O detido, pelas autoridades britânicas, deve responder a todas as perguntas, mesmo sem advogado presente. É considerado crime se o detido se recusar a responder as perguntas - independentemente dos motivos da recusa - ou não cooperar plenamente com a polícia.
No segundo parágrafo, Patriota lamentou que a detenção de Miranda tenha ocorrido “sem aviso prévio” e também a proibição de ele conversar com as autoridades consulares brasileiras. No terceiro parágrafo, o chanceler reitera o pedido de explicações sobre a detenção do brasileiro. “Queremos ser informados sobre as razões da detenção”, diz o texto.

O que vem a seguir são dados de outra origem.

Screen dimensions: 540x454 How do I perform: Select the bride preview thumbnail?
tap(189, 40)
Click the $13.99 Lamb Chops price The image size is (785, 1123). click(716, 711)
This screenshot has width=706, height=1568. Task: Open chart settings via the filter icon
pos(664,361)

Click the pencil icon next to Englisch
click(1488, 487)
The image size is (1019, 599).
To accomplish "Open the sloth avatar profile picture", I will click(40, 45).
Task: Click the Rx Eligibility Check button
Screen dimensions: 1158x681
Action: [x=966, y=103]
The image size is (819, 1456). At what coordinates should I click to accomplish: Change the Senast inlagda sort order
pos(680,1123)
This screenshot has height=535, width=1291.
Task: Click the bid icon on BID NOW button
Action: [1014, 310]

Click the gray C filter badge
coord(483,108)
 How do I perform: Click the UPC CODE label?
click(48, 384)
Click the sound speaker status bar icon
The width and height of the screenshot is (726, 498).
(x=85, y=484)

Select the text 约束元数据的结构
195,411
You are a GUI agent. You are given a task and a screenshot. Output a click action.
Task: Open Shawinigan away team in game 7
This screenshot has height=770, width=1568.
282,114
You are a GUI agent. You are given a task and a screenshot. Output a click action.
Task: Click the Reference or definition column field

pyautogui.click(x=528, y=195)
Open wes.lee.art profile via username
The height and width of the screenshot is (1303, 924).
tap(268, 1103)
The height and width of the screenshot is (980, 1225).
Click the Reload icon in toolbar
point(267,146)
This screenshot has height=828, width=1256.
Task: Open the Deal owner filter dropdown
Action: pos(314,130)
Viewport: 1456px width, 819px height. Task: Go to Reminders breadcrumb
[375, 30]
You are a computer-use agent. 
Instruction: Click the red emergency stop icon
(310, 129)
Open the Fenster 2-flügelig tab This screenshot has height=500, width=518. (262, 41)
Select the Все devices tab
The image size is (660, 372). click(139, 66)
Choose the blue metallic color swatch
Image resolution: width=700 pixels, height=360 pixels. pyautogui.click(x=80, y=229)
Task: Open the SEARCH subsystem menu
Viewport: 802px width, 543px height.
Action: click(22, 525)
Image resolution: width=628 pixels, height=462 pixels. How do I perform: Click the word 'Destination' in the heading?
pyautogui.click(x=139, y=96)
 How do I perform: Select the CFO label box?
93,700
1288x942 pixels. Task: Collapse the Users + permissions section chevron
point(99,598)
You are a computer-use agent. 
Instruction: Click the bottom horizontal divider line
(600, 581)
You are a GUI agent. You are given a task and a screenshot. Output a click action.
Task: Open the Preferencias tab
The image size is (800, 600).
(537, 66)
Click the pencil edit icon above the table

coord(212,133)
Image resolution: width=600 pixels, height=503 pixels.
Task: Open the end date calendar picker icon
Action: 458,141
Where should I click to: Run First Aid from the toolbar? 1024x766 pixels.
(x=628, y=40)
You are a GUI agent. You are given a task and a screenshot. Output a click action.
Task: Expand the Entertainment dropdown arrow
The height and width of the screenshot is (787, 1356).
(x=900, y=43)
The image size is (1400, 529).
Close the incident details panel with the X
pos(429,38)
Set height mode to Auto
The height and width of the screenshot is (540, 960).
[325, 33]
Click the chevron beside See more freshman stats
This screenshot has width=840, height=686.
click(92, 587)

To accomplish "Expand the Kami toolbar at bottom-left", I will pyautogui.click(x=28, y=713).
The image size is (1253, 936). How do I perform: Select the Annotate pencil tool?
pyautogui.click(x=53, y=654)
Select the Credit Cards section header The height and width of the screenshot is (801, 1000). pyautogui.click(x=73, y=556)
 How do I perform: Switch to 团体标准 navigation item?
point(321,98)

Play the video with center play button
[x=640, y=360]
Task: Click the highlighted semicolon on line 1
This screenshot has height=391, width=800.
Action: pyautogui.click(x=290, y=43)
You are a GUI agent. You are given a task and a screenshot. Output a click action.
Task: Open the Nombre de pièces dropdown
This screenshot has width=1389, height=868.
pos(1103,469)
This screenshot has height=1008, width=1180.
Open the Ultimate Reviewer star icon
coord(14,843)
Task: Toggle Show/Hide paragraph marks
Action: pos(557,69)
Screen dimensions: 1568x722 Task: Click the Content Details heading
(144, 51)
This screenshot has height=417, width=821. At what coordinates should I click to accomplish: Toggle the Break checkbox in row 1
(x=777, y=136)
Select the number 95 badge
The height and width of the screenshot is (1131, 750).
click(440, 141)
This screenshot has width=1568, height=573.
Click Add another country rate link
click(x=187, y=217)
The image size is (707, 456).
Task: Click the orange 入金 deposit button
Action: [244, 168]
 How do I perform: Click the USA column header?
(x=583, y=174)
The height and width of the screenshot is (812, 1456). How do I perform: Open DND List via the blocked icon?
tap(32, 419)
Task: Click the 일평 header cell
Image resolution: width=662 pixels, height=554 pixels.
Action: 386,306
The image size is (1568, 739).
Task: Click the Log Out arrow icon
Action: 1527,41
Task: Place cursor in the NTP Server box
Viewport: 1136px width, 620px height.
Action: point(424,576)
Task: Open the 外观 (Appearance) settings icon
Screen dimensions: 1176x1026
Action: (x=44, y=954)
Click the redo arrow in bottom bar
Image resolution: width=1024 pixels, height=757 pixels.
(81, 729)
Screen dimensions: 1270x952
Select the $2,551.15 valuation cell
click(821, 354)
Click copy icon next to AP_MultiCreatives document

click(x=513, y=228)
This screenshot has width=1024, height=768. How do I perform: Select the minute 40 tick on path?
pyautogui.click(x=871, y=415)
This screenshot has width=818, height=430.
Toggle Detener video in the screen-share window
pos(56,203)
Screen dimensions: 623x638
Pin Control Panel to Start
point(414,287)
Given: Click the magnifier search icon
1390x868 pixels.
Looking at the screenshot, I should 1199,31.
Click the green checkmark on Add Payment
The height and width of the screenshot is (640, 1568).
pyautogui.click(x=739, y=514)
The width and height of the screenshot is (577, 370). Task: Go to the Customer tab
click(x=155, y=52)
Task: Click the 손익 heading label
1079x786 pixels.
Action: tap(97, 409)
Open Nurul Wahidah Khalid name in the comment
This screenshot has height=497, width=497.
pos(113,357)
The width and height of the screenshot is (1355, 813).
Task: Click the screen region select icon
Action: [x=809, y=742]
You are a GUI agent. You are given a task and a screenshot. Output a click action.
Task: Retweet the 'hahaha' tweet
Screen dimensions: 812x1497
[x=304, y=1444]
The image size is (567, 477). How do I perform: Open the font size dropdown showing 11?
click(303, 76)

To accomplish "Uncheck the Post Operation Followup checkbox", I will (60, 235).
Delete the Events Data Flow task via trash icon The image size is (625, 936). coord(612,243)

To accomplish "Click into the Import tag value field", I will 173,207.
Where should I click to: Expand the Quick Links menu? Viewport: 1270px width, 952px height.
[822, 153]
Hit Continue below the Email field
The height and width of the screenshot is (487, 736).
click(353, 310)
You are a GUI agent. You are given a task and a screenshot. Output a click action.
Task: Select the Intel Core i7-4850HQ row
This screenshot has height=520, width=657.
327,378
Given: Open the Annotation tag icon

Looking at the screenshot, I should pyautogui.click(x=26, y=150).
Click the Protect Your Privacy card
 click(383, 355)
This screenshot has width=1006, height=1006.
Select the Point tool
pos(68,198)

Patriota, no último parágrafo, cobra a devolução dos bens de Miranda. O brasileiro contou que no momento em que foi detido teve apreendidos um computador portátil, um pendrive, jogos eletrônicos e um telefone celular.
Anteontem (19), Patriota conversou, por cerca de dez minutos, por telefone, com Hague, cobrando explicações sobre a detenção. O chanceler brasileiro mencionou que o episódio causou indignação tanto da opinião pública como do governo. O chanceler brasileiro ressaltou para que situações semelhantes não se repitam.
Miranda é companheiro do jornalista do diário inglês The Guardian, Glenn Greenwald, que divulgou informações sobre o esquema de espionagem do governo norte-americano. O brasileiro estava de passagem por Londres, vindo de uma viagem a Berlim (Alemanha), para onde foi em busca de mais informações e dados sobre a série publicada por Greenwald.